What does Kevin's story tell us? On one level it says something straightforward about how too much money can screw us up. But it also tells us that if you inject a large dose of inequality into our social relationships, you put them - and thereby yourself - at risk.
This simple idea - that the fact of inequality is the root of many social ills - is the main point of `The Spirit Level' , a major international study by academics Richard Wilkinson and Kate Pickett. Mental ill-health, obesity, imprisonment, violence and social isolation are all mitigated, they argue, by greater equality. In short, more equal countries like Japan and Finland have fewer social problems than the more socially stratified US and the UK. Inequality and broken societies are, the evidence says, incontrovertibly related.
What was personally challenging about `The Spirit Level' was that I had accepted growing UK inequality because I know that top 10% of earners contribute 50% of all income tax. Indeed it seemed to me almost `moral’ to allow top earners to go make hay - incentivized by globally low taxes - because we need them to pay for schools and hospitals.
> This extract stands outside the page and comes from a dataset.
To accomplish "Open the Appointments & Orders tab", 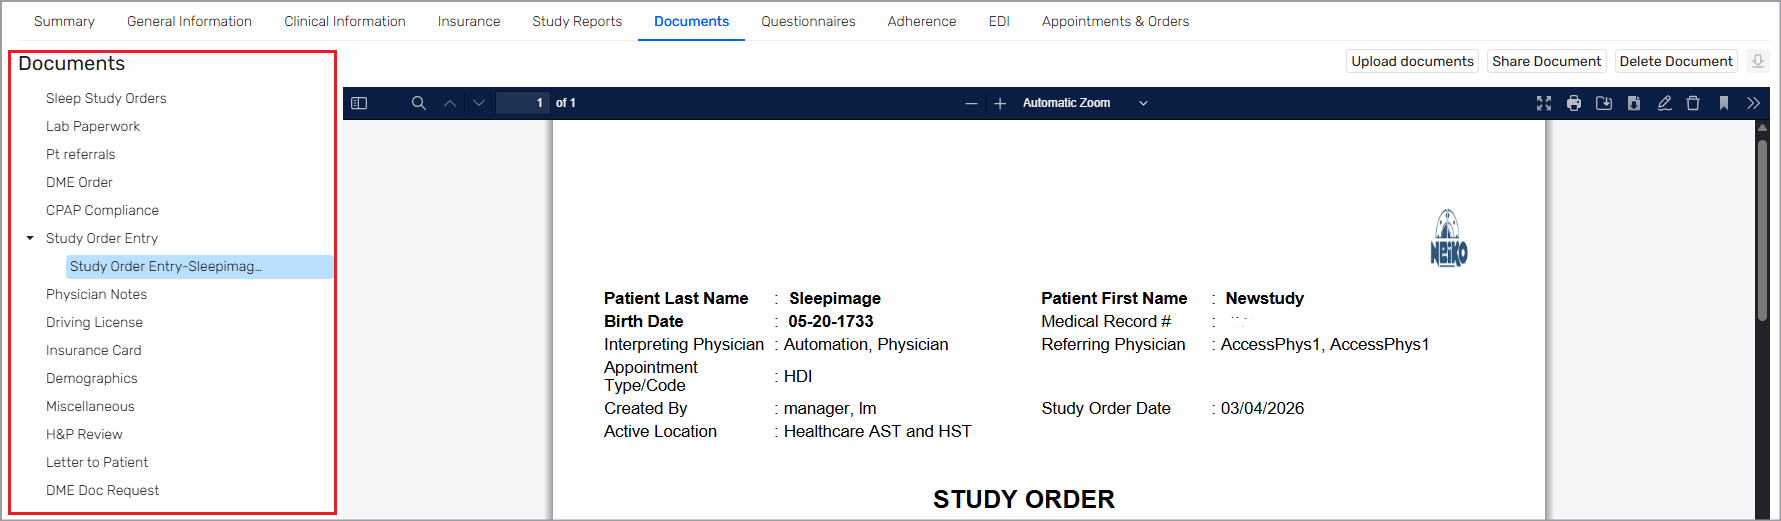I will click(x=1115, y=21).
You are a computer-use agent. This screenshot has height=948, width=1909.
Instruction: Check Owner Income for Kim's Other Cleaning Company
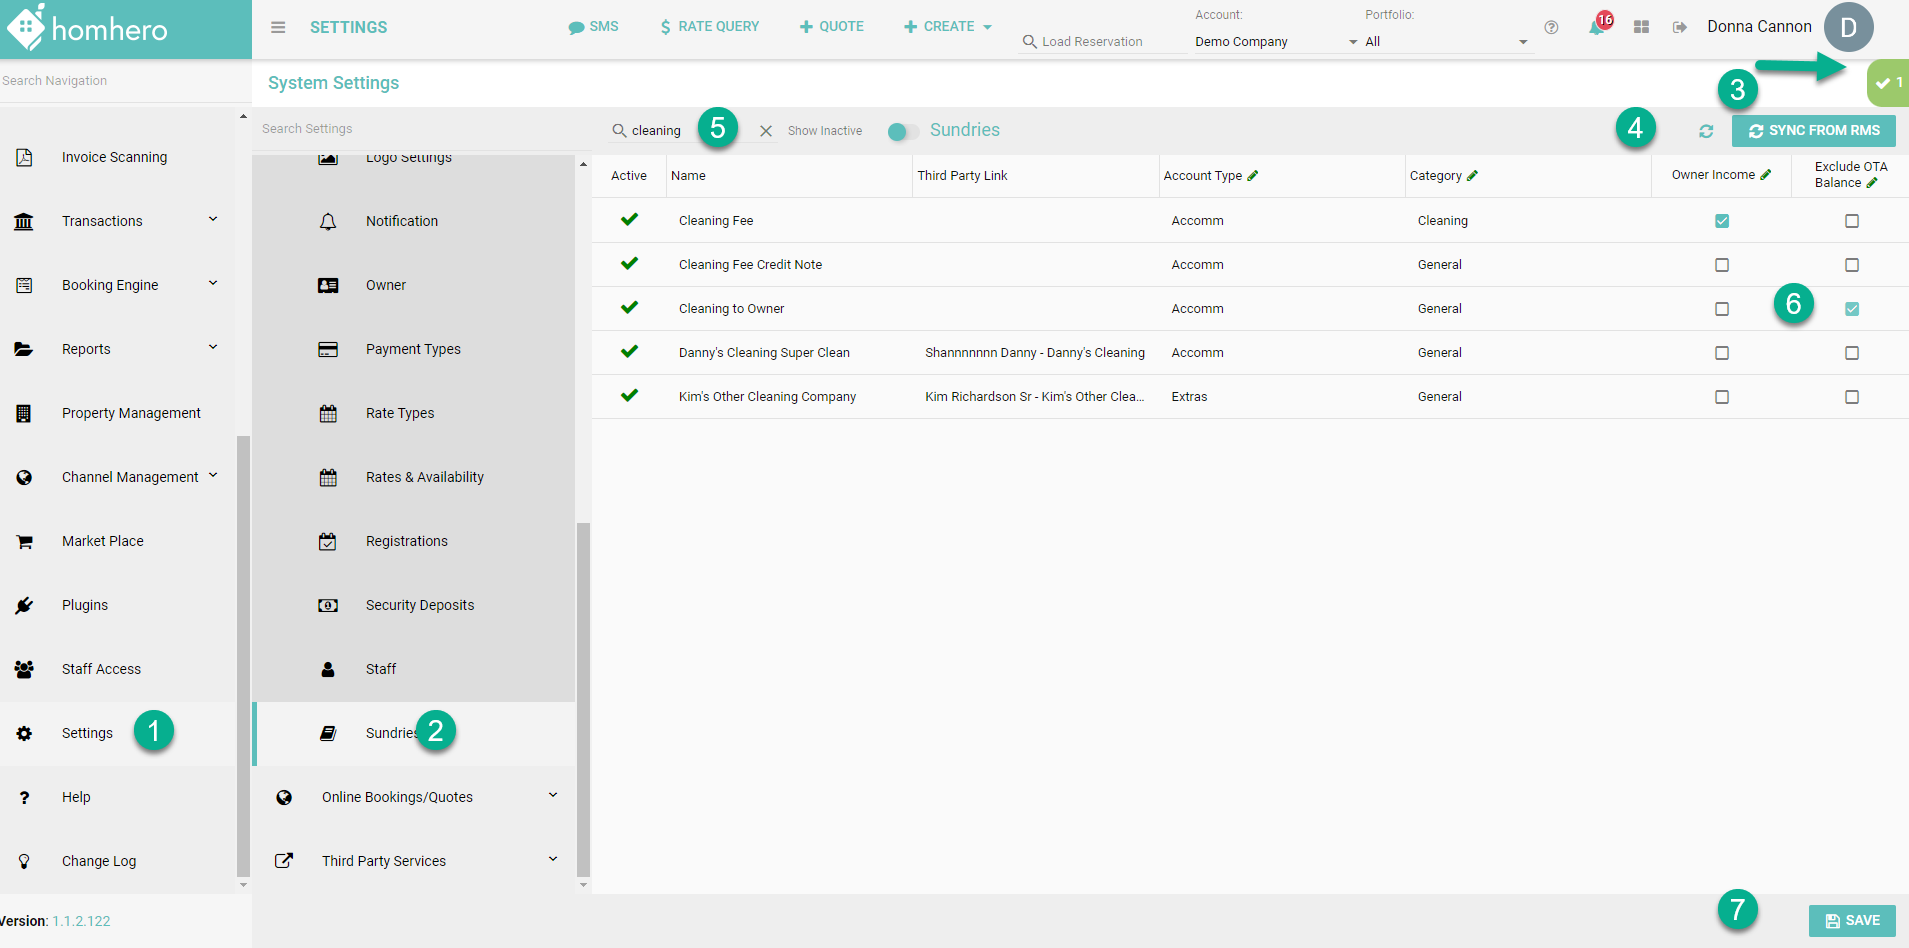point(1722,397)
However, two profound points have, I think, changed my mind. Firstly, the financial benefits of more tax coming from higher earners have probably been dwarfed by the costs of us allowing an unequal society to develop in the first place. The second is that in an unequal society even the better-off are far more anxious, fearful and unhealthy than if they lived in a more equal one. Equality, it seems, helps even high earners, even if like me we hate the extra taxation!
So what do we do? Collectively we in the third sector need to remind the parties at this important time that equality will benefit everyone. Politicians, particularly on the Right, need to know that the Big Society has, by definition, to be One Society, not several grossly unequal camps drifting further apart.
As civil society organisations, we need to continue to walk our talk. Thankfully, unlike the public sector, we never bought the bullshit that supersonic salaries buy success. This fallacy forgets that organisations are, in fact, human communities. And like poor Kevin Gough, our charities need a degree of equality if they are to survive and thrive.